TASK GOAL » Copy every line of the material below word for word, and leave the pictures out of your answer.

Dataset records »
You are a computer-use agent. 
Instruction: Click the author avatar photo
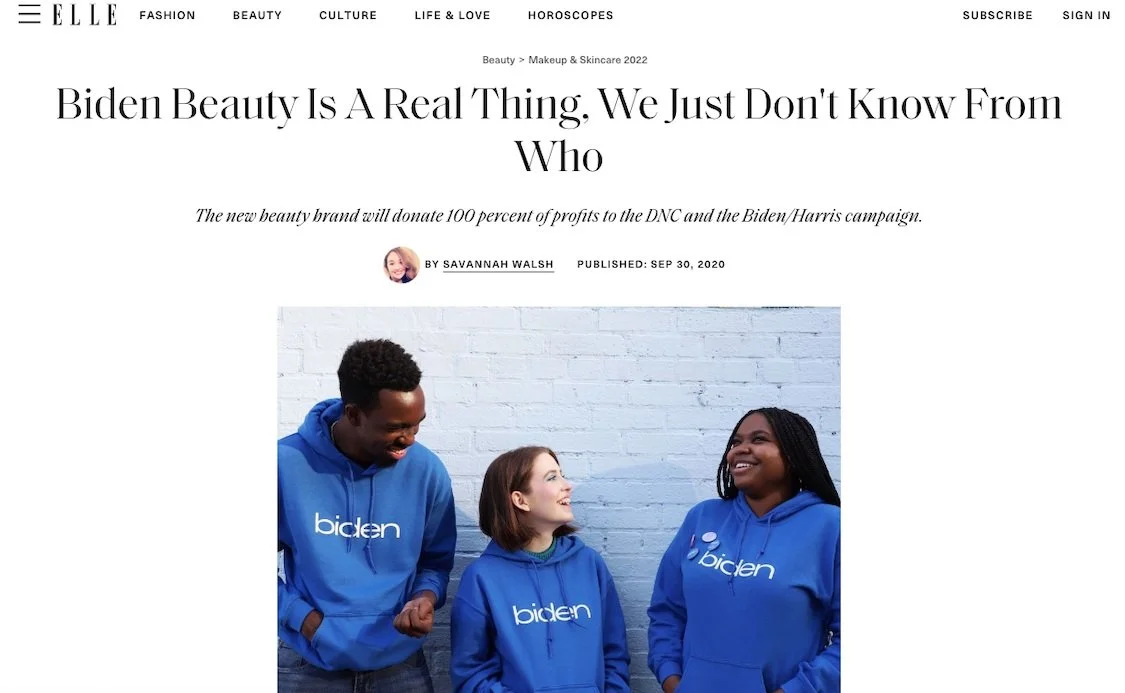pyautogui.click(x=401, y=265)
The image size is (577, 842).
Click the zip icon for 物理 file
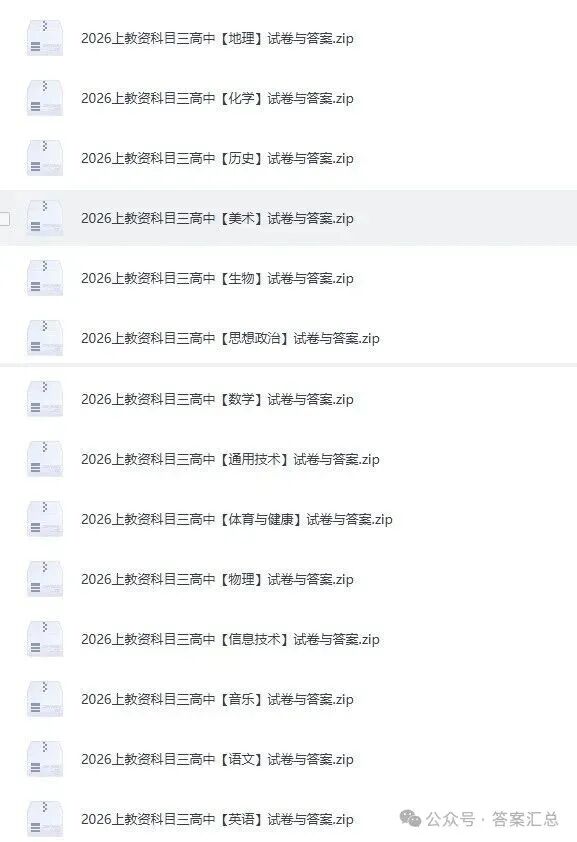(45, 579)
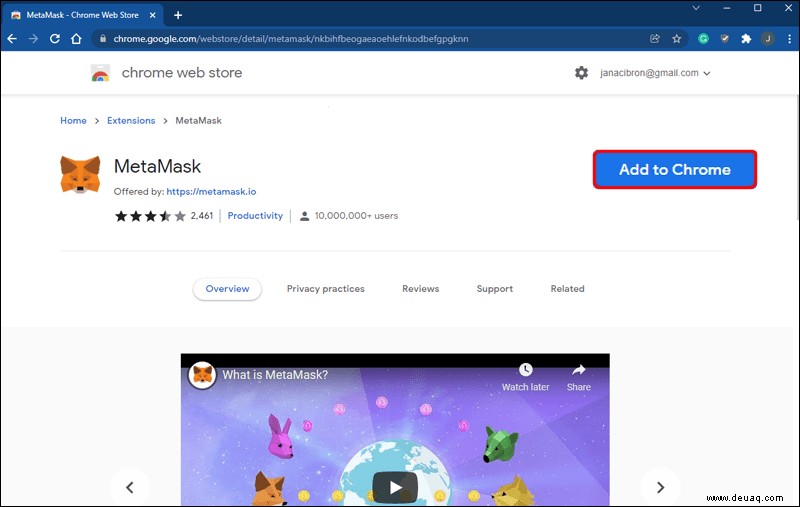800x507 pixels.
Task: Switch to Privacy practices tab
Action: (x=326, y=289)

SOLUTION FOR THIS TASK »
You are a computer-use agent. 
Instruction: Click the author avatar photo
pyautogui.click(x=401, y=265)
The image size is (577, 842).
Click the zip icon for 物理 file
(45, 579)
800x507 pixels.
Task: Switch to Privacy practices tab
Action: (x=326, y=289)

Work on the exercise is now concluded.